LISZT: 9 Soirees de Vienne (after SCHUBERT) – Gabriela Imreh, piano – Arabesque

by | Sep 9, 2009 | Classical Reissue Reviews | 0 comments

 LISZT: 9 Soirees de Vienne (after SCHUBERT) – Gabriela Imreh, piano – Arabesque Z6805, 74:37 ****:

This disc is a reissue of a 1998 Connoisseur Society recording from producer Alan Silver.  Ms. Imreh plays on a Yamaha instrument with a sweet ringing tone the nine waltzes or valses-caprices that have their basis in the long strings of German Dances and assorted laendler by Franz Schubert. No. 3 besides luxuriating in the lilting melodies suddenly breaks off into a series of virtuoso runs in octaves, fleet and richly percussive in the best sense. Liszt takes his usual liberties, adding new introductions when necessary or transposing some tunes to new registers.

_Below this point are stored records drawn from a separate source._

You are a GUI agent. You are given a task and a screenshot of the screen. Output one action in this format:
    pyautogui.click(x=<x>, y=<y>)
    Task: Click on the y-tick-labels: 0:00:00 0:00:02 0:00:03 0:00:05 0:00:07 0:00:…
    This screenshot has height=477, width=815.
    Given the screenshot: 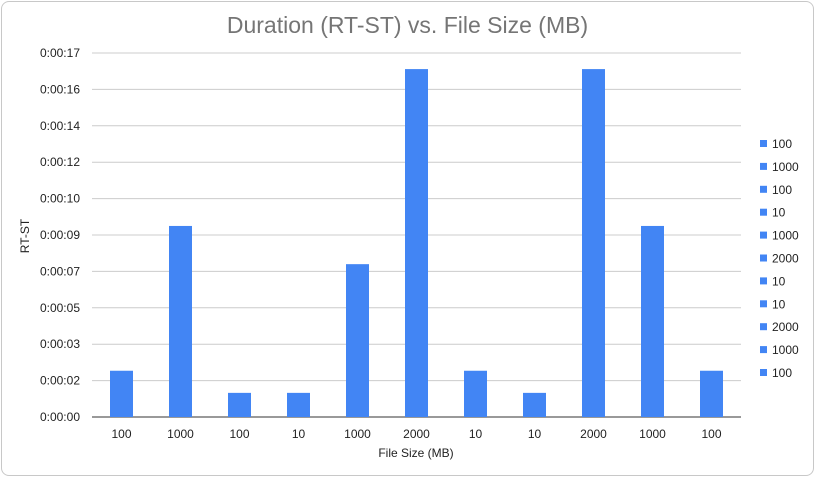 What is the action you would take?
    pyautogui.click(x=60, y=235)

The No. 4 (Andantino a Capriccio) proves startling because of its quick allusion to Beethoven’s E-flat Sonata, Op. 31, No. 3; then it gravitates directly to Vienna for a series of liquid romps alternately lyrical and quasi-aggressive. The thicker textures recall both Schubert’s Wanderer Fantasy and Liszt’s own heroic treatment of that virtuosic piece for piano and orchestra. No. 5 (Moderato Cantabile con Affetto) enters with disarming simplicity, then liquid tremolos and shaded runs open a world of improvisatory three-hand effects. The rustic bagpipe ostinato pattern more than once recalls Chopin’s F Minor Ballade but the treatment is entirely more rhapsodic. The Soiree No. 6 (Allegro con Strepito) served Vladimir Horowitz as a vehicle for nostalgia and bravura at once. From clamor and self-assertion the music moves to intimate recollection of tender embraces. The writing waxes muscular and plastic simultaneously, the little supple kernels of melody fluctuating in suave rubato.

The Soiree No. 7 is among the briefest: it offers two German Dances almost exactly as Schubert set them originally, the second the more lilting of the two. Then the Liszt application of harmonic gorgeousness reharmonizes these two waltzes with various shimmering effects and pearly syncopations. That the spirit of  Liebestraume seems nigh is no accident. A duet emerges in baritone and soprano register, the coda dissolving, pianissimo, into rills awash in pastels. No. 8 (Allegro con Brio) remains the largest of the set, opening with military largesse in six beats like a Chopin polonaise. Double octaves fly by just for the sheer energy of expression. The melodic tissue skips among various registers in quick succession, then takes on some metric variation, often verging on mazurka-rhythm. The melodies keep rolling out in brilliant pageantry, a fount of invention that glides and slides its way into our collective cornucopia. Imreh finishes with the No. 9 (Preludio a Capriccio), the most “conservative” of the set, meaning conformity to a traditional theme-and-variations and coda on a sole waltz theme. The waltz itself is a descending scale that Liszt quickly transposes into shifting registers, fluttering arpeggios, and modal progressions, later finding the dark Gothic side to the music’s many-sided persona.  This was Imreh’s second published solo album, and she wanted Liszt that resounds with personality and originality–in these setting of Schubert she found both.